Methods: Two patient groups were selected: group A comprised 8 patients with ulcerative colitis-associated colorectal carcinomas, group B comprised 16 ulcerative colitis patients with risk factors (duration of disease, extent of inflammation, epithelial dysplasias). A total of 683 paraffin-embedded mucosal biopsies were retrospectively evaluated for inflammatory activity, grade of dysplasia, ploidy status, laminin-5 gamma2 chain and cyclin A expression.
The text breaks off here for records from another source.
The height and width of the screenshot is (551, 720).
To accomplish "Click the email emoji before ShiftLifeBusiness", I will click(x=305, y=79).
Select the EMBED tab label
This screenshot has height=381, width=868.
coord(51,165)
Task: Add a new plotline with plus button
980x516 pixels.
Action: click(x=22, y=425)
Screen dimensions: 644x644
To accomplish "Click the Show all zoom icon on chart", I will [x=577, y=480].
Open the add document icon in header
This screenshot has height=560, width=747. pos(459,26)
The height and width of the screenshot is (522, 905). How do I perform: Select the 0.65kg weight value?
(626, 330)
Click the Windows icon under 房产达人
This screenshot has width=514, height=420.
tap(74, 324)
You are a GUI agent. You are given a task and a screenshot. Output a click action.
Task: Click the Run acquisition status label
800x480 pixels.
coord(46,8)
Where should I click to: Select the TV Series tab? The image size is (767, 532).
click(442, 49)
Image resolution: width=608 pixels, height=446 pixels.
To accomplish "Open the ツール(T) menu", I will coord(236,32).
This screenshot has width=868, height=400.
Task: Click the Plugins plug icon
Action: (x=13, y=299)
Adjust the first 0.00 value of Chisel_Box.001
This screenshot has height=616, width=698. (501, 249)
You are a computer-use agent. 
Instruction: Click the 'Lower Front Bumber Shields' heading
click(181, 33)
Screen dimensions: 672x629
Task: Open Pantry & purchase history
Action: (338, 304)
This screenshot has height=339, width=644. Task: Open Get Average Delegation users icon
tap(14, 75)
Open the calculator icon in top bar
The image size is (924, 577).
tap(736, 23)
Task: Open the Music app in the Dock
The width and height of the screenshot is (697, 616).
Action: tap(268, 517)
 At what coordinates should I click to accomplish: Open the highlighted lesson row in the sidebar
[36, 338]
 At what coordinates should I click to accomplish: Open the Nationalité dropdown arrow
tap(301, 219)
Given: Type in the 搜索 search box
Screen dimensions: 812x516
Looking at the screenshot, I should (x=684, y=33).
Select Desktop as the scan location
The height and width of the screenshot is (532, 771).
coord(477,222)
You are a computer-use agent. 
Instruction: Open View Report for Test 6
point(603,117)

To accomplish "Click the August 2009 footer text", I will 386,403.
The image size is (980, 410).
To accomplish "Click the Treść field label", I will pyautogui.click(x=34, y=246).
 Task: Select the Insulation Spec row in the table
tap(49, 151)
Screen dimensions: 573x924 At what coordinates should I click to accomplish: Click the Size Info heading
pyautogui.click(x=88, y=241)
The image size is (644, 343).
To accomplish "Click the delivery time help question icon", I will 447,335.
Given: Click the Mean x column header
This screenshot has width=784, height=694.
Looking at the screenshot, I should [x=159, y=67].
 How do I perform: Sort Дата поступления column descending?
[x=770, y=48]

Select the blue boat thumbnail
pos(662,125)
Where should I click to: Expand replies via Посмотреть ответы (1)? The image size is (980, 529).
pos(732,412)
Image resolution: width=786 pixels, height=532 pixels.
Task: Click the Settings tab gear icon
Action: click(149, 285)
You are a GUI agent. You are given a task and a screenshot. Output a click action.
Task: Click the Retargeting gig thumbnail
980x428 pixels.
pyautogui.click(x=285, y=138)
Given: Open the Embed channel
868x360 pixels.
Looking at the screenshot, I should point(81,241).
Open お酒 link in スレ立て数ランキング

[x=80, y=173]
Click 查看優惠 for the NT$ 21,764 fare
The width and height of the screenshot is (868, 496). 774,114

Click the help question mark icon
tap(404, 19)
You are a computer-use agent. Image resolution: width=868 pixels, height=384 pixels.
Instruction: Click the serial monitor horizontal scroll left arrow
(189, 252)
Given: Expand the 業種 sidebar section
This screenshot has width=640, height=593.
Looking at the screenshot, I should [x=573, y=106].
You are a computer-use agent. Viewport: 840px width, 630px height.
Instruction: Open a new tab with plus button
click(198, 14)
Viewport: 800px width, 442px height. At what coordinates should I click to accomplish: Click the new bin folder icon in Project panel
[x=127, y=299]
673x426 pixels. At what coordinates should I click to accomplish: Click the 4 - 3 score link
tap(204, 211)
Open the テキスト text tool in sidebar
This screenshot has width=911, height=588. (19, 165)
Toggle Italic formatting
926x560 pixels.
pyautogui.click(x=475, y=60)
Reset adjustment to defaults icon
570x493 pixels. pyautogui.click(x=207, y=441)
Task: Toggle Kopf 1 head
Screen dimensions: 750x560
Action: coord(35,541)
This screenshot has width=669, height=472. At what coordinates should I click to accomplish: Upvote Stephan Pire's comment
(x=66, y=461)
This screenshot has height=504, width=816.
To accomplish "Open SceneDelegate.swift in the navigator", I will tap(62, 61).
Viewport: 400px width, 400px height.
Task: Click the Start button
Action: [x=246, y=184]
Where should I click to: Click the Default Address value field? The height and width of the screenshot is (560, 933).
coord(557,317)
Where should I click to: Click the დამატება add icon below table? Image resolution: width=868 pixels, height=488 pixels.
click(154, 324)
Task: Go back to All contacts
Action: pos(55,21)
Results: Mild or moderate inflammatory activity was present in 78% of all biopsies, low- or high-grade dysplasia in 5.5%. There was no difference in inflammatory activity and dysplasia between patient groups. In group A, 75% of the biopsies exhibited aneuploid DNA distribution patterns. Group B showed mainly proliferative-diploid cell populations (85% / P = 0.006). Laminin-5 gamma2 chain was expressed in 13% of all biopsies, with a higher frequency in group A (P = 0.002). Cyclin A expression was found in 98% of all biopsies, with a higher number of immunopositive cells in group A biopsies (P = 0.014).
Conclusions: Combined nuclear DNA assessment, laminin-5 gamma2 chain and cyclin A expression may help to identify ulcerative colitis patients with an increased risk for cancer development.